(Stored items)
◆ ◆ ◆ ◆ ◆
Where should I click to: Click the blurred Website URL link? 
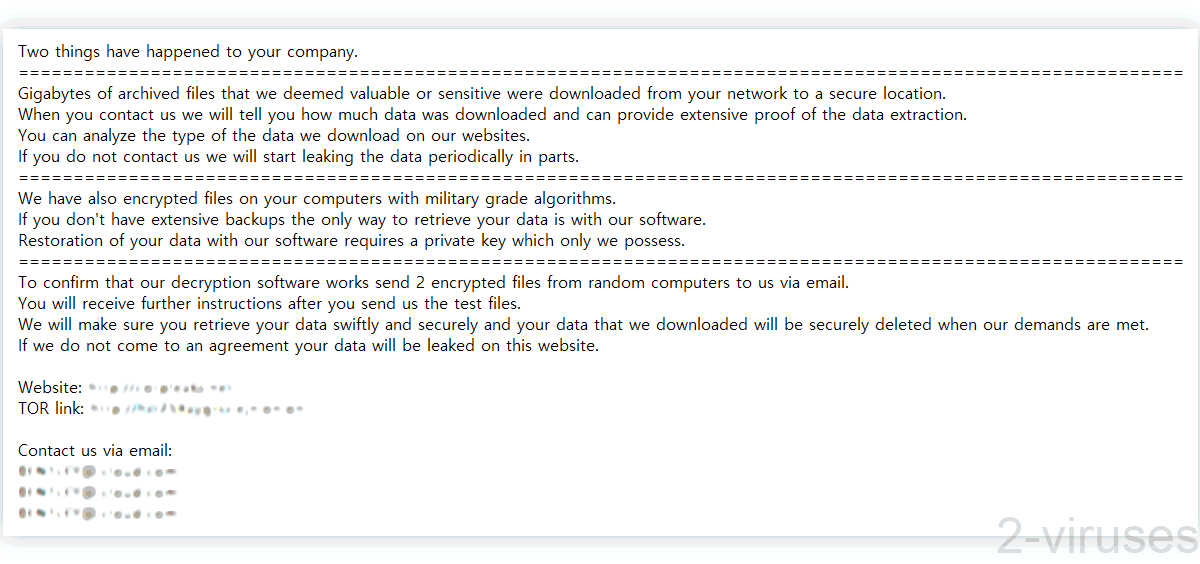coord(160,387)
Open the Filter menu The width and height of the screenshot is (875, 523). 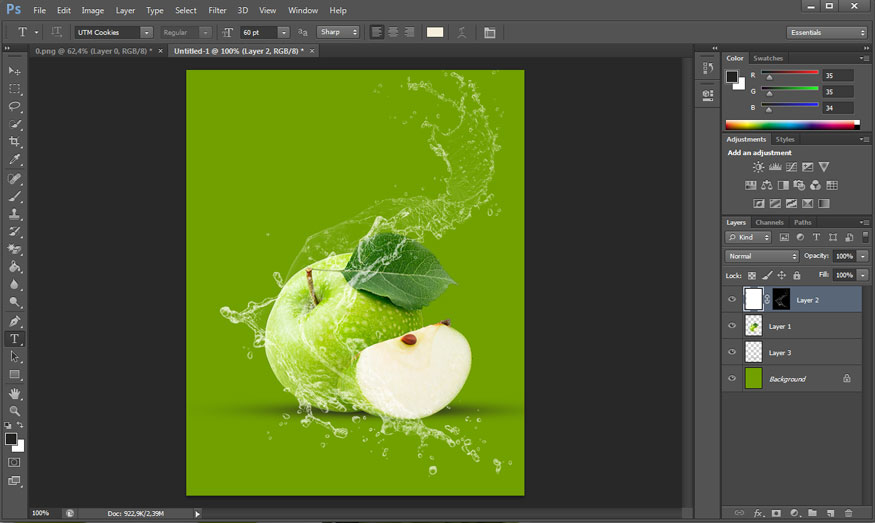(217, 10)
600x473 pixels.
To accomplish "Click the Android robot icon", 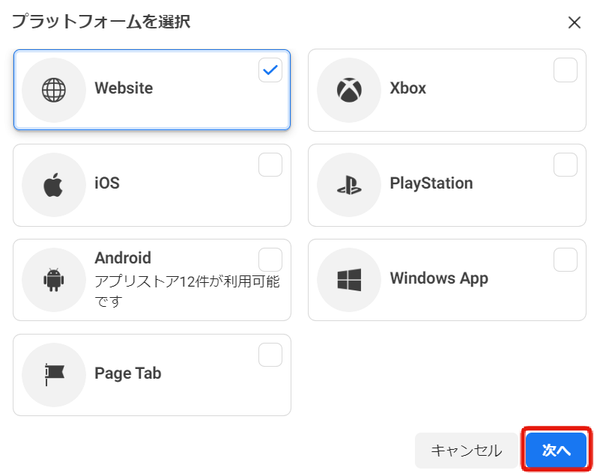I will click(54, 280).
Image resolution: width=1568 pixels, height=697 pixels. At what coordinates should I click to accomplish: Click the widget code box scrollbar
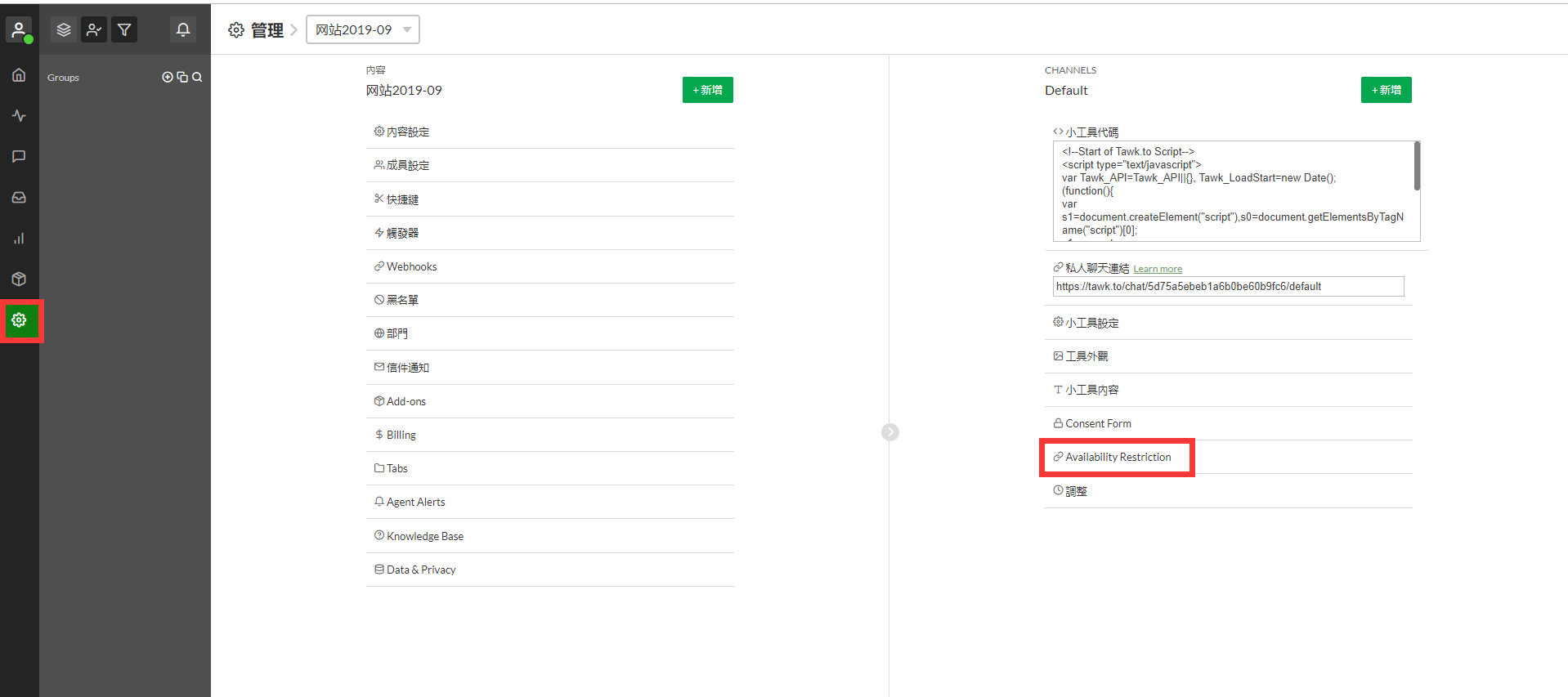(x=1417, y=167)
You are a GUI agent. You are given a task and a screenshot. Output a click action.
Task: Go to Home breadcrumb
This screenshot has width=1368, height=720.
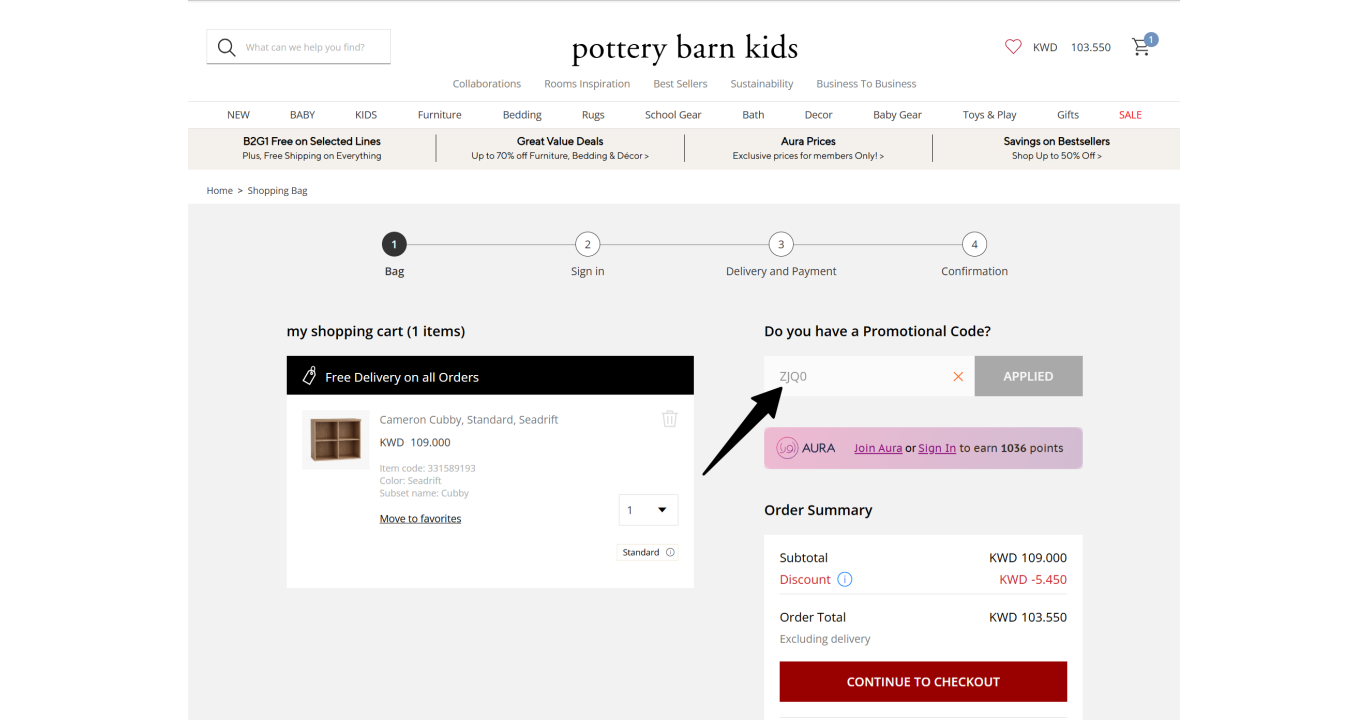219,190
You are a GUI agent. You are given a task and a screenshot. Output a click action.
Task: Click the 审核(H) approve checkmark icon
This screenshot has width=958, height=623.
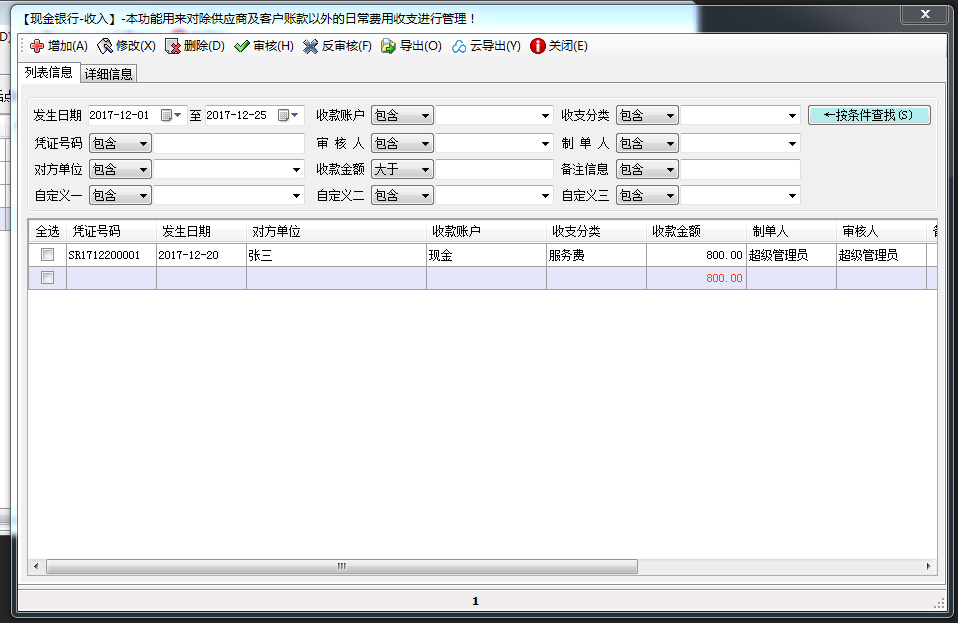click(241, 46)
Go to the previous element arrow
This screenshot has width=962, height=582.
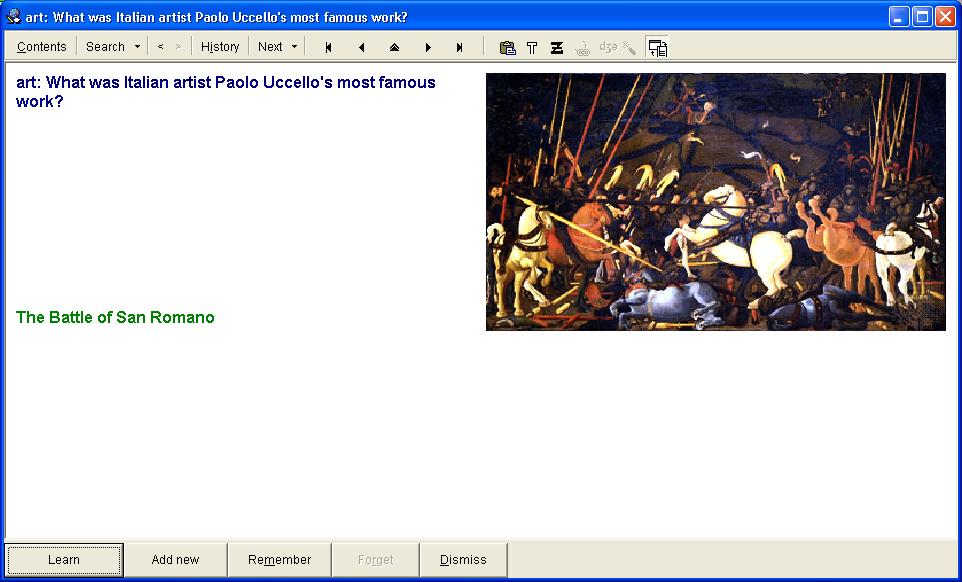pos(361,47)
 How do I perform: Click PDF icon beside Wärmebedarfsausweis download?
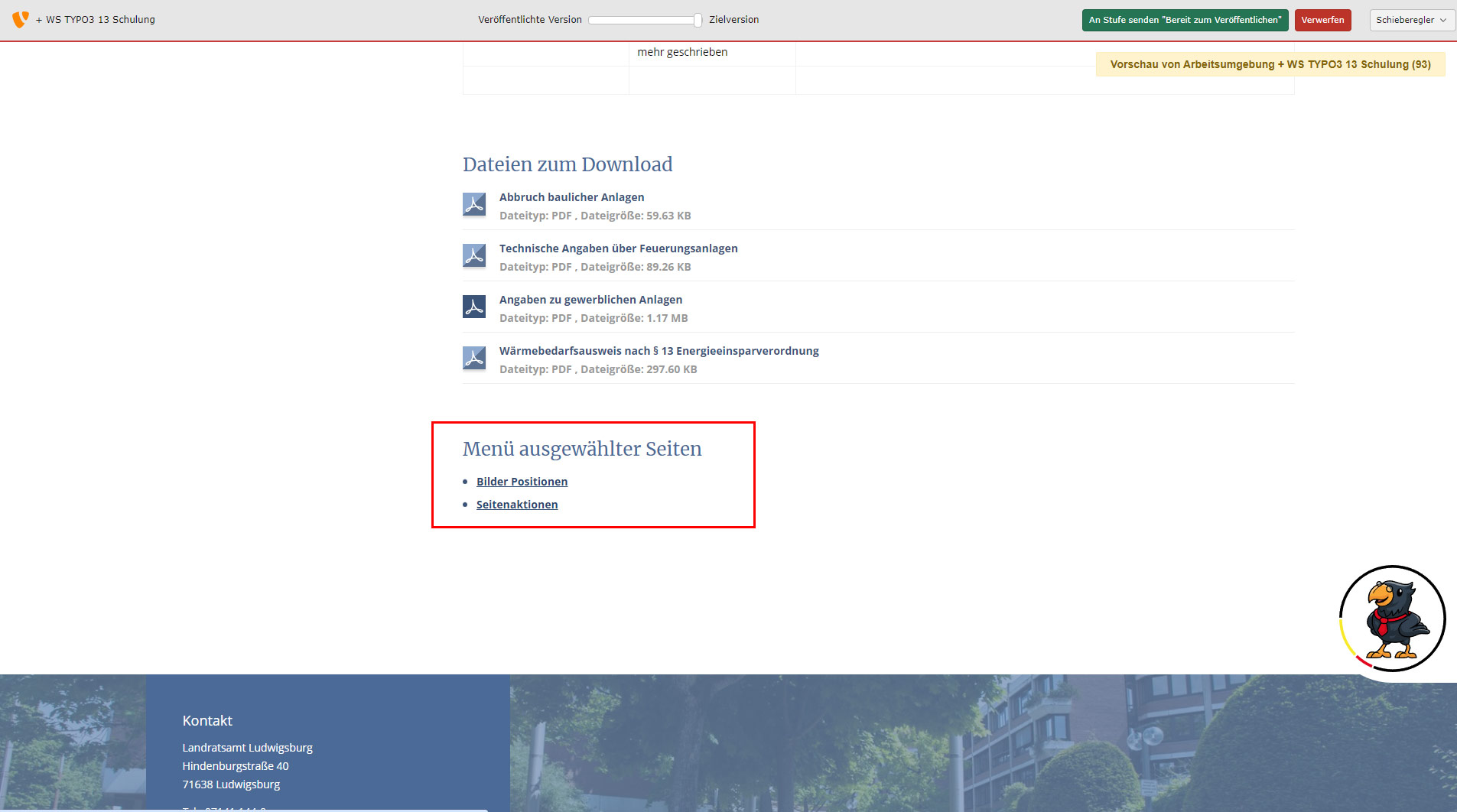tap(474, 358)
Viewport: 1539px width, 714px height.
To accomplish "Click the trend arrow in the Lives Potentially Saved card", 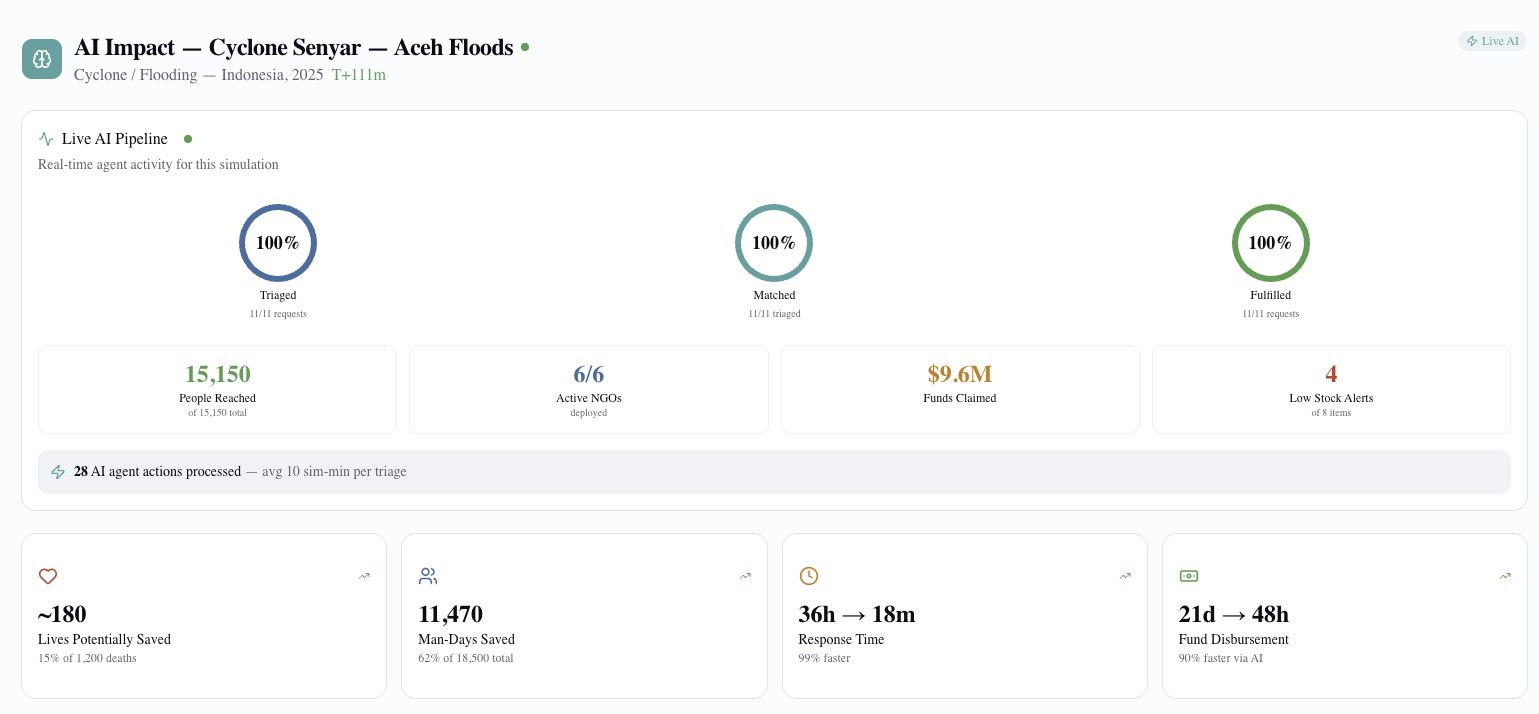I will (x=364, y=576).
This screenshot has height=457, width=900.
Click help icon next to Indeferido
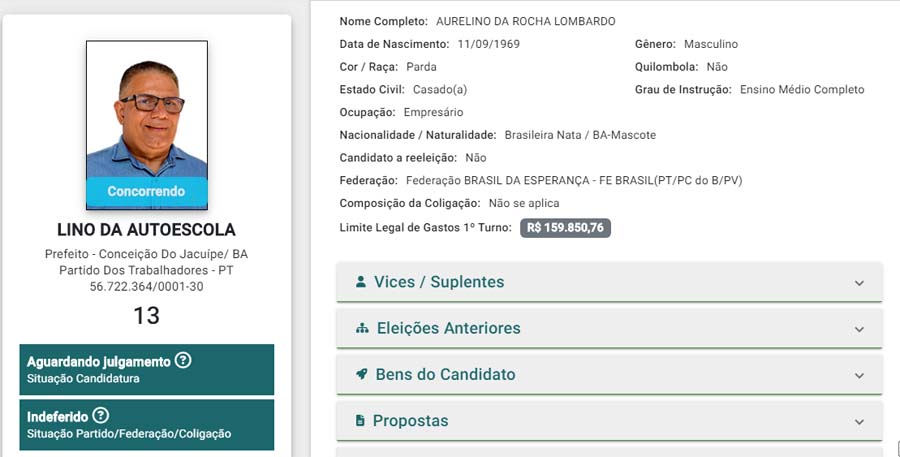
◆ ◆ ◆ ◆ ◆
Quote the data above exactly from the line with "Image resolution: width=1568" to the line with "Task: Click the 审核(H) approve checkmark icon", both ends counted, and nothing else. Pictures don't go in.

▶ _ANSWER SPACE_:
Image resolution: width=1568 pixels, height=697 pixels. At what coordinates should I click to accomplish: Click the widget code box scrollbar
(x=1417, y=167)
You are a GUI agent. You are given a task and a screenshot. Output a click action.
Task: Go to Home breadcrumb
This screenshot has width=1368, height=720.
219,190
You are a GUI agent. You are given a task and a screenshot. Output a click action.
Task: Click the 审核(H) approve checkmark icon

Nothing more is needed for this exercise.